What you need to do -
Output only the lines below that start at the line containing "Task: Click the Tweet link" and end at the line containing "Task: Expand the BTC/KRW pair selector arrow", with both ends kept.

....

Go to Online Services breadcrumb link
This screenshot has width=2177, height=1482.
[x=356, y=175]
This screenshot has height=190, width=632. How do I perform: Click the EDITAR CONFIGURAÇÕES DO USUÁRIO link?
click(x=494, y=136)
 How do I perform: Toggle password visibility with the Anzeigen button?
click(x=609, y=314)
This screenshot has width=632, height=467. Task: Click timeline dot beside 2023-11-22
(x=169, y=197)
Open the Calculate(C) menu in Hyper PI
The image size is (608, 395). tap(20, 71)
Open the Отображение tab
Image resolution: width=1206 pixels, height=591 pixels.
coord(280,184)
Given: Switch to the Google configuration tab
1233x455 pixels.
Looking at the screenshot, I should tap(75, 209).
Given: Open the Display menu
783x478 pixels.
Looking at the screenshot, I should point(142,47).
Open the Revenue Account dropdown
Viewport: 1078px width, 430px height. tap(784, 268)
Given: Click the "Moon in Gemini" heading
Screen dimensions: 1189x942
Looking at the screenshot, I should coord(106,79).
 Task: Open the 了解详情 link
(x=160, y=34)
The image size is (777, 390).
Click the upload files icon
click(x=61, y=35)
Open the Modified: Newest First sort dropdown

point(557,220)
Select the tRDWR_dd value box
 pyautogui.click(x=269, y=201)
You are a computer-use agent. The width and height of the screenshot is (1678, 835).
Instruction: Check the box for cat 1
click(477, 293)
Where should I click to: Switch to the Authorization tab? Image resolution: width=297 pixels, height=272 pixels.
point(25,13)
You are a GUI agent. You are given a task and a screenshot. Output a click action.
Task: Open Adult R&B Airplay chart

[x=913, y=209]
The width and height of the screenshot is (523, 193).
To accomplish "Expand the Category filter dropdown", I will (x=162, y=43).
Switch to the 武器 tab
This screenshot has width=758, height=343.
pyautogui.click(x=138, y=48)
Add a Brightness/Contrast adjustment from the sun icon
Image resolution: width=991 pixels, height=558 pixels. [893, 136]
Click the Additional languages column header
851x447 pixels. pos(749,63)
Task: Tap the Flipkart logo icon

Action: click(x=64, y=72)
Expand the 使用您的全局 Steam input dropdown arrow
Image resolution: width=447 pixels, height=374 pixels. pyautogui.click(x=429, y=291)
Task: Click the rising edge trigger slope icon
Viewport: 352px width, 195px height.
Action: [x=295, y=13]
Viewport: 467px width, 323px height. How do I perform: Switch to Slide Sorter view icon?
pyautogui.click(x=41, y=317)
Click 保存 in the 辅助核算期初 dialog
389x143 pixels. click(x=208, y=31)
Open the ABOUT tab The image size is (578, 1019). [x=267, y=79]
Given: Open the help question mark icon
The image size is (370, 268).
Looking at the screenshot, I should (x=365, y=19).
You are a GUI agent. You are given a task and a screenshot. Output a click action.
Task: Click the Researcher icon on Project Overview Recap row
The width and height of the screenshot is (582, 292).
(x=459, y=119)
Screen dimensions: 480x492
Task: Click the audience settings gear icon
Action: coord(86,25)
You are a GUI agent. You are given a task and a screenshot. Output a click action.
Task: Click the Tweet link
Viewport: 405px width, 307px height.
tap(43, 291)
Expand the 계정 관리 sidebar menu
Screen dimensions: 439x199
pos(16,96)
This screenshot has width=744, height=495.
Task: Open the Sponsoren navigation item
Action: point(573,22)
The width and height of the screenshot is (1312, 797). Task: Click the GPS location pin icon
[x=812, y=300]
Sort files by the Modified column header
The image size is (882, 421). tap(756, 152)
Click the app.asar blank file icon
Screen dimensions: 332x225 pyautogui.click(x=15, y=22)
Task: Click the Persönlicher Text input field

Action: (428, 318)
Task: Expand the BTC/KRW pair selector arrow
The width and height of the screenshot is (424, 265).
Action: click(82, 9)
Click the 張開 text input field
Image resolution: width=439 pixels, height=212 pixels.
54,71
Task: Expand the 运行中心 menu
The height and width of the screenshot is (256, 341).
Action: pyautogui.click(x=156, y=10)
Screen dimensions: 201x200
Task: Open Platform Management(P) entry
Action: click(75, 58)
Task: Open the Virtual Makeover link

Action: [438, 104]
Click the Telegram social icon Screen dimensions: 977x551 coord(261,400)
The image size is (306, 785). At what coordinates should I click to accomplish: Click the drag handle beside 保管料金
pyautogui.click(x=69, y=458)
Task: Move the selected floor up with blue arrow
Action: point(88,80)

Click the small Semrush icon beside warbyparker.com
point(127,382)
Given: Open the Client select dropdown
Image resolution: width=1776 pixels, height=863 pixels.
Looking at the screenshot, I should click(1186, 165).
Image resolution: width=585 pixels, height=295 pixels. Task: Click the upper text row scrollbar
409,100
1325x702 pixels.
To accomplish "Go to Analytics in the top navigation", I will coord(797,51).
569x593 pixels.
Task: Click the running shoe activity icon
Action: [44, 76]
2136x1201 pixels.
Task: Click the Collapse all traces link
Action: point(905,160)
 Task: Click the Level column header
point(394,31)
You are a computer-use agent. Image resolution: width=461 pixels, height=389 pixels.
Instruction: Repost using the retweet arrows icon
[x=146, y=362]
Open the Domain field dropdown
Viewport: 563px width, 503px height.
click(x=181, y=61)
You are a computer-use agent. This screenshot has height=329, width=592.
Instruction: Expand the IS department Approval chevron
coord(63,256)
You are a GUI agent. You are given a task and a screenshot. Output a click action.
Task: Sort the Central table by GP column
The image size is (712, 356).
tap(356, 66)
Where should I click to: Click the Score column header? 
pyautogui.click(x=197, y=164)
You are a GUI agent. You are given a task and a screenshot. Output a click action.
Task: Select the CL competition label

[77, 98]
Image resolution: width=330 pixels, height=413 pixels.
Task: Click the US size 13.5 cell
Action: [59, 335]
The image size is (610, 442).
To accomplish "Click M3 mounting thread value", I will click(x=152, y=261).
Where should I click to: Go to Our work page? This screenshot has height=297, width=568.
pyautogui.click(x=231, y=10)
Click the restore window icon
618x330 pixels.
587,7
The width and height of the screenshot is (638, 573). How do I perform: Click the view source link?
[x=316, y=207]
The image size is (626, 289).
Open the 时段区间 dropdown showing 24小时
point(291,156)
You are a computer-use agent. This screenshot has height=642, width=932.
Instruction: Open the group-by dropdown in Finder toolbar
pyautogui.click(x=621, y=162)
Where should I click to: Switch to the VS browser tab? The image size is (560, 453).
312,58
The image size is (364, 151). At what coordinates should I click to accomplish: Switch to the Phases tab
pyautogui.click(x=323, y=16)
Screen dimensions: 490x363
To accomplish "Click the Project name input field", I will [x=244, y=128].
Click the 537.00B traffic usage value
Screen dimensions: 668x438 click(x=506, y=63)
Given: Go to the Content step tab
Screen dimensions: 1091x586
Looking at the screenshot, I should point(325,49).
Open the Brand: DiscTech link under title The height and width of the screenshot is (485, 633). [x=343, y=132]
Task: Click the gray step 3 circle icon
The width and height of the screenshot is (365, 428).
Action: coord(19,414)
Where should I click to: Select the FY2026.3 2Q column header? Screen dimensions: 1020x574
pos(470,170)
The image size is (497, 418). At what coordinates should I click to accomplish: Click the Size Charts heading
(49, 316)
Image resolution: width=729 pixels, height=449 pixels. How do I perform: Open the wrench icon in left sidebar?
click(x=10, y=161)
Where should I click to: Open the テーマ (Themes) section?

....

Your response -
Task: Click the Tweet link
Viewport: 405px width, 307px height.
tap(43, 291)
Expand the 계정 관리 sidebar menu
Screen dimensions: 439x199
pos(16,96)
This screenshot has width=744, height=495.
Task: Open the Sponsoren navigation item
Action: point(573,22)
The width and height of the screenshot is (1312, 797). Task: Click the GPS location pin icon
[x=812, y=300]
Sort files by the Modified column header
The image size is (882, 421). tap(756, 152)
Click the app.asar blank file icon
Screen dimensions: 332x225 pyautogui.click(x=15, y=22)
Task: Click the Persönlicher Text input field

Action: (428, 318)
Task: Expand the BTC/KRW pair selector arrow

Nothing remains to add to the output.